An ideal market context for hedge funds
In the current market environment, the returns profile shown by hedge funds makes them an oasis in the desert. Bond yields in Europe have been minimal for several years now, and sometimes even negative. In addition, rising interest rates – which are already happening in the USA – represent a risk for bondholders.
Similarly, equity markets have become more volatile and unpredictable since the start of the year. In February, equity-market volatility hit a two-year high, and ongoing international trade tensions are keeping global markets under serious pressure.

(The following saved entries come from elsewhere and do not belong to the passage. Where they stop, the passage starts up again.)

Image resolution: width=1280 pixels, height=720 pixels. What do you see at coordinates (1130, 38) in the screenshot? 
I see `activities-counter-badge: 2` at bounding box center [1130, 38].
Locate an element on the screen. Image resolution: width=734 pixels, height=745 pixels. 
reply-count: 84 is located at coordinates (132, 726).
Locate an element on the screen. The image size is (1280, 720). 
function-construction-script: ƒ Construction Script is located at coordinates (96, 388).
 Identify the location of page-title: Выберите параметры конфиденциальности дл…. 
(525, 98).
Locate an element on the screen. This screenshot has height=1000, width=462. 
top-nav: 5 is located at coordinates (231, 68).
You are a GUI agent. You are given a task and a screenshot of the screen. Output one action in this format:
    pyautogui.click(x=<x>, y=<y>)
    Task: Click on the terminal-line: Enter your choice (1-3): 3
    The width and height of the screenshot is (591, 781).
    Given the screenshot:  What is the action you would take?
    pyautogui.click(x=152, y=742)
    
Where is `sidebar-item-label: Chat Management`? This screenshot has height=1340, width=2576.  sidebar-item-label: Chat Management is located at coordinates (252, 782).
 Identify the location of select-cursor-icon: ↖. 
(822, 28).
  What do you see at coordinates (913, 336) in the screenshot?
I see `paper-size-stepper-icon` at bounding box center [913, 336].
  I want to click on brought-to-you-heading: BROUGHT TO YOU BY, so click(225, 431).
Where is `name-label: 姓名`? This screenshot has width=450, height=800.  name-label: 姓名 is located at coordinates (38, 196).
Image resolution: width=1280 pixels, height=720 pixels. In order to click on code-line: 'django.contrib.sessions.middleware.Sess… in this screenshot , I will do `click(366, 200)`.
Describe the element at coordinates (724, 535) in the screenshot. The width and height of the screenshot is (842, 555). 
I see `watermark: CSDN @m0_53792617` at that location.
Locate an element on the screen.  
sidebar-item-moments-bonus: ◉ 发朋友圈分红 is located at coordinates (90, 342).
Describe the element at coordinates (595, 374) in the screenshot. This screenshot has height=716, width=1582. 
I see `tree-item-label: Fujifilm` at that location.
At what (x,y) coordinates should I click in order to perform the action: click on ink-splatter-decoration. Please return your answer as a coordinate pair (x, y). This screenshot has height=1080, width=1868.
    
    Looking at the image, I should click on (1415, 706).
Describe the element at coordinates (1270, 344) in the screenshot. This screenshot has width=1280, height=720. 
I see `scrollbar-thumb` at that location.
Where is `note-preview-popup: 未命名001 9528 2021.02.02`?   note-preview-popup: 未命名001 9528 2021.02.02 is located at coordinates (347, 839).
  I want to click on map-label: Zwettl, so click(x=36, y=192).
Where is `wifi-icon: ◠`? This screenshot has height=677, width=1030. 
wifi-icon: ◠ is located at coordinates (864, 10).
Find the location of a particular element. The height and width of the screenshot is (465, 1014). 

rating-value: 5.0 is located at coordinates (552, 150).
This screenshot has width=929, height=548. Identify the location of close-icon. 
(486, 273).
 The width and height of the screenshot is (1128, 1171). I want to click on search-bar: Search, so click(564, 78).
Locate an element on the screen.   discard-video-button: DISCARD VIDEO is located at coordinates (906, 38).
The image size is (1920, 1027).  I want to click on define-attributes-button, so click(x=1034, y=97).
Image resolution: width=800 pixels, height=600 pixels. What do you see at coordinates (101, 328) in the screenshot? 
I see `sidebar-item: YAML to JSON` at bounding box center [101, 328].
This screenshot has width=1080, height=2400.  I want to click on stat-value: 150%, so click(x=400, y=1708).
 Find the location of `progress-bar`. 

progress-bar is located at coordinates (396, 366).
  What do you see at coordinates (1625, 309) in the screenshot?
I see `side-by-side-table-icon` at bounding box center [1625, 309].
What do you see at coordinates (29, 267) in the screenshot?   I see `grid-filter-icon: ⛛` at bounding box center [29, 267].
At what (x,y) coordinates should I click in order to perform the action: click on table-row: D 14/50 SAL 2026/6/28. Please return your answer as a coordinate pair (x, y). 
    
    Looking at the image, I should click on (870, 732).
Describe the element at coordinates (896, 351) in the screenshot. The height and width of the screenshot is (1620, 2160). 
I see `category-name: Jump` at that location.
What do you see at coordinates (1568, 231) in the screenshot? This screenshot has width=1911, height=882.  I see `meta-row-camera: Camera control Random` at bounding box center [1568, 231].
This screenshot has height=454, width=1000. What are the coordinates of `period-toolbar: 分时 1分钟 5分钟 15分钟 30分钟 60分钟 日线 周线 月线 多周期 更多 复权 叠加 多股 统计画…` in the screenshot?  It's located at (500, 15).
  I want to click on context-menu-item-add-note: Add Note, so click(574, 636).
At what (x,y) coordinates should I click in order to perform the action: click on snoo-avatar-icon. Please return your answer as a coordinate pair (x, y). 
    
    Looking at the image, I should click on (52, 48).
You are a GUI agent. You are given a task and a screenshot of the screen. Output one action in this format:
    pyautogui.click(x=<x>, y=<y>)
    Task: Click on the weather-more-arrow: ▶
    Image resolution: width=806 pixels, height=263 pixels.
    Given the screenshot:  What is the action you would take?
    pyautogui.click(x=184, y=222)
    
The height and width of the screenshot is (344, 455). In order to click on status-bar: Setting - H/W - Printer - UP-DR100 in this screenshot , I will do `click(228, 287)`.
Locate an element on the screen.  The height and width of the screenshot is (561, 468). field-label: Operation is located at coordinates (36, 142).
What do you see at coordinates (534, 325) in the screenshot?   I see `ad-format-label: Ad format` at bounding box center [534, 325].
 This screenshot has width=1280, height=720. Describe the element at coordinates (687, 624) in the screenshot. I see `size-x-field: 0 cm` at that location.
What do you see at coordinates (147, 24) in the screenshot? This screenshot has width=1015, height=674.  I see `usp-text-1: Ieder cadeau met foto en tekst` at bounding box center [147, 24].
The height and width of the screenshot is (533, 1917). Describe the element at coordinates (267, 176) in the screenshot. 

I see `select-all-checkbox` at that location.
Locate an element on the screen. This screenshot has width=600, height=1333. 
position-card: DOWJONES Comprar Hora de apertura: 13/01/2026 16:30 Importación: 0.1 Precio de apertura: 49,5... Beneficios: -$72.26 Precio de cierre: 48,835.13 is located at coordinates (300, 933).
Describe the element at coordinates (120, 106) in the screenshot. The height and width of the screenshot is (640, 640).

In the circumstances, increasing numbers of investors are seeking new ways of diversifying their investments by gaining exposure to asset classes that show limited correlation with market movements. Although real estate is often a popular way of achieving this, it has the disadvantage of low liquidity. Hedge funds, conversely, use flexible, highly liquid instruments to form investment strategies that show little correlation with equity and fixed-income markets, while also limiting risk.
The four main hedge-fund strategies
Hedge funds follow four main types of strategies, using different methods to generate returns.
“Long/short equity” strategies aim to deliver uncorrelated returns by buying the shares of dynamic companies that are expected to rise in value, and selling those of declining companies whose value is expected to fall. By buying and selling shares at the same time, these funds eliminate exposure to overall market movements and focus solely on the long-term performance differential between their bullish and bearish positions.
For example, in the healthcare sector, a strategy that creates long-term value would involve buying innovative biotechs and selling the shares of sector majors that are less innovative and suffer tougher competition.
Secondly, “global macro” strategies take a broader approach, for example comparing countries according to precise economic criteria (GDP growth, balance of payments etc.) in order to make bullish and bearish bets, mainly on interest rates, bonds and currencies in those countries. The strategy can be either discretionary (based on fundamental criteria) or systematic (based on mathematical models).
The third type of strategy is “event-driven”, which aims to take advantage of any major events affecting companies, particularly M&A and LBO transactions. When those events take place, investors struggle to determine a fair price for a listed company, giving hedge funds the opportunity to benefit from market inefficiencies.
Finally, “relative value” strategies aim to generate value by exploiting small price differentials in equity and bond markets. To obtain higher returns, relative-value funds also make use of leverage in a controlled manner.
Increasingly accessible to investors
There has been a big increase in the number of hedge-fund managers in the last few years, and they are now much more numerous than they were before 2008. It must be said that stiffer competition between hedge funds and the diminishing investment opportunities offered by the markets have reduced funds’ average returns in the last few years. However, certain established hedge-fund managers have continued to deliver steady, consistent returns over 10, 15 or 20 years.
Finally, certain hedge-fund strategies are now accessible to retail investors, having previously been reserved for professional investors only. The most liquid strategies (particularly long/short strategies) are now available through UCITS funds that meet European mutual-fund standards. As a result, all investors can now use these strategies to diversify their portfolios and benefit from returns that are genuinely uncorrelated with those of their other investments.